# Task to carry out
Your answer must be a single number: how many lines in the records below contain the word "beside".

◆ ◆ ◆ ◆ ◆

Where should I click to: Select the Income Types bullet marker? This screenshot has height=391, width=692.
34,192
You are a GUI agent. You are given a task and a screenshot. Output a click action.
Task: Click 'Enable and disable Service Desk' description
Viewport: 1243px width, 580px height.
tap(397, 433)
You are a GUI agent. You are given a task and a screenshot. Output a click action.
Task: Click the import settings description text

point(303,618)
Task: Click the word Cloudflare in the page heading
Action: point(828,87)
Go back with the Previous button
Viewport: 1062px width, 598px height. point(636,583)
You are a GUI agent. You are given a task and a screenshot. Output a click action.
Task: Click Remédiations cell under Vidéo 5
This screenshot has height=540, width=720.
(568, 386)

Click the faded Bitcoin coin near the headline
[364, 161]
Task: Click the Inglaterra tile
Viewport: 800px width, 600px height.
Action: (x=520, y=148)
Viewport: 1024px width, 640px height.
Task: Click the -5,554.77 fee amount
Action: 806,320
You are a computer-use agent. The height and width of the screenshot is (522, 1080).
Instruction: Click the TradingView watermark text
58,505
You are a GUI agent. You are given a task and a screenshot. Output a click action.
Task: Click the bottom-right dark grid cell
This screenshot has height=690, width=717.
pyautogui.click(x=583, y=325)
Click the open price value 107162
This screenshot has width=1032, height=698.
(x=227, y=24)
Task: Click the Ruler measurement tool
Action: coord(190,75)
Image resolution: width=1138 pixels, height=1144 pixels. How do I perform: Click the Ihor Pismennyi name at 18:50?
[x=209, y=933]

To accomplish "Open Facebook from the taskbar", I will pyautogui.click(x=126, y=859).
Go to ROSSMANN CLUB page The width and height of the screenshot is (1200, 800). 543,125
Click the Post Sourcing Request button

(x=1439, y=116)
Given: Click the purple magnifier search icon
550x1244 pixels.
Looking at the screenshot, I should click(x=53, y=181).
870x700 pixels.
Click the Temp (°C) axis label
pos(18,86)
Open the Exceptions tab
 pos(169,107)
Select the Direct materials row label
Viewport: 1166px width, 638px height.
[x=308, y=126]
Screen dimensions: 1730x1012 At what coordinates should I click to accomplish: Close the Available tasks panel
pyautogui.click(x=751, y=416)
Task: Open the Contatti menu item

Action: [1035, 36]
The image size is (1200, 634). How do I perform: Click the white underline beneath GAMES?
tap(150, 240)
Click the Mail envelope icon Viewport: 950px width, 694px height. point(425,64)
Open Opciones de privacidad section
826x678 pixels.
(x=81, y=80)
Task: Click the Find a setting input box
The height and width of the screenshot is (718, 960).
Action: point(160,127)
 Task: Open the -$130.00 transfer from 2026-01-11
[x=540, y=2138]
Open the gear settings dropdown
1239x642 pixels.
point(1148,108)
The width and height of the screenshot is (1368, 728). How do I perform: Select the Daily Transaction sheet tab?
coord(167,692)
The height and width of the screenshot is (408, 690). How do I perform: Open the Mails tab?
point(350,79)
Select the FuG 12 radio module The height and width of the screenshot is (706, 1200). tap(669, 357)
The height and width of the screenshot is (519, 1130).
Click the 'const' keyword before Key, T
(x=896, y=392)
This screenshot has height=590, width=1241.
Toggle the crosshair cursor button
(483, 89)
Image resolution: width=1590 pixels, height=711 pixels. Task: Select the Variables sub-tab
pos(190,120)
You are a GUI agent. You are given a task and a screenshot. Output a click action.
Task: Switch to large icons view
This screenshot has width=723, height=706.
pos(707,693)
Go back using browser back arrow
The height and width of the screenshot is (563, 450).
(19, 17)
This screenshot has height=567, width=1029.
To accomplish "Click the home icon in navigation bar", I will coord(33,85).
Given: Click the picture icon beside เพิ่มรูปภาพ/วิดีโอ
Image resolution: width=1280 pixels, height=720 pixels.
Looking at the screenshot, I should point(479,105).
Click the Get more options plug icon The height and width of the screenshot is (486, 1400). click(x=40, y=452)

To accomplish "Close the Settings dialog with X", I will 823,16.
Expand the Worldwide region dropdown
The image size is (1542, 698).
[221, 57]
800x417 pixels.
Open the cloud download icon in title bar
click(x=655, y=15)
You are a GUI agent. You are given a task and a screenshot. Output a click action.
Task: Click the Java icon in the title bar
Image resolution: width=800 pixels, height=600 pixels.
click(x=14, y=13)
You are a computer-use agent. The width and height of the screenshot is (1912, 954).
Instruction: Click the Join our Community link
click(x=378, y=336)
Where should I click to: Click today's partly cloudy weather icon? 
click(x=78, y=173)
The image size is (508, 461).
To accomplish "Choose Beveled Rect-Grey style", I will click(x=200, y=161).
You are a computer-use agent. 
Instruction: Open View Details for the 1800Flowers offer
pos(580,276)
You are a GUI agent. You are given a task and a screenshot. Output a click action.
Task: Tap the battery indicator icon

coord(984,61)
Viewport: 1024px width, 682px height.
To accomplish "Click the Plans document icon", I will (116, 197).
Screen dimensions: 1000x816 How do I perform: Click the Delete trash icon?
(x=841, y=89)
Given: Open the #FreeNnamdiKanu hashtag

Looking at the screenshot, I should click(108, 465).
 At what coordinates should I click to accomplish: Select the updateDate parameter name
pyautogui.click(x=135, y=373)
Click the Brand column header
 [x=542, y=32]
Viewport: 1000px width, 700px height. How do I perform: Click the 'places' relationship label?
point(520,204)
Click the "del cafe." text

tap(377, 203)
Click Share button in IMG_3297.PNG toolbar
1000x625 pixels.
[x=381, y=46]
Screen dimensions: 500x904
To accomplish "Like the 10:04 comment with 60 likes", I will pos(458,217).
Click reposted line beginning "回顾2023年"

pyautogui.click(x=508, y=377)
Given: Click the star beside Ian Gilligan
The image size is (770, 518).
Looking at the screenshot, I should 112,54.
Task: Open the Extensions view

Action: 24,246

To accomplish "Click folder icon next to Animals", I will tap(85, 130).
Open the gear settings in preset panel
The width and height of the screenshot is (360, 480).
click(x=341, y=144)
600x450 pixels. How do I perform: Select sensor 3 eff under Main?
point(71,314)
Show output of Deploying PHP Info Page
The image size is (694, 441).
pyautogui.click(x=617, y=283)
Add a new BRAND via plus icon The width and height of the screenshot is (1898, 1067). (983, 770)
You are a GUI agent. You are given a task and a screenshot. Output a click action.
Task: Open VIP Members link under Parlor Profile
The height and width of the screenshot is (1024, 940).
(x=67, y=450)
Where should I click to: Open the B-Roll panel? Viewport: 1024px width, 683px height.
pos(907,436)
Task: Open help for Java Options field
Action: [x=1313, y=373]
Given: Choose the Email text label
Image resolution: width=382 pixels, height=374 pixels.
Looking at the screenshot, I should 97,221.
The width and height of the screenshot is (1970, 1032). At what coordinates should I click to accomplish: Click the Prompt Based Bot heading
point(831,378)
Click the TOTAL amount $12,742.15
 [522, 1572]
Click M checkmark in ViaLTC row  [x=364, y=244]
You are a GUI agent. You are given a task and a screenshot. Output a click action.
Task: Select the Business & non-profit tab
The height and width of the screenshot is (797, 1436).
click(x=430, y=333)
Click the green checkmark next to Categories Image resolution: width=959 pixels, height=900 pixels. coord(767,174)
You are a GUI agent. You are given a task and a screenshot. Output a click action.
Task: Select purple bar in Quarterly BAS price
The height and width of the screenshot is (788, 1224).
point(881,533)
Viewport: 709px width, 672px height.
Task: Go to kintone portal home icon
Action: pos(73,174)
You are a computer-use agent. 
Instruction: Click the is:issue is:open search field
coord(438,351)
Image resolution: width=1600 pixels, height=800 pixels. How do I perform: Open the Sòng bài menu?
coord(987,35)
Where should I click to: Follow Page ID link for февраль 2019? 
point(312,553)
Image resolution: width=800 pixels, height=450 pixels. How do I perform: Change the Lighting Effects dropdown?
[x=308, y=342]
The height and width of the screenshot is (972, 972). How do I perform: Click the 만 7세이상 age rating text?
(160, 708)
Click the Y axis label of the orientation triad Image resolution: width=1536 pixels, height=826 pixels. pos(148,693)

◆ ◆ ◆ ◆ ◆

# Expected answer
2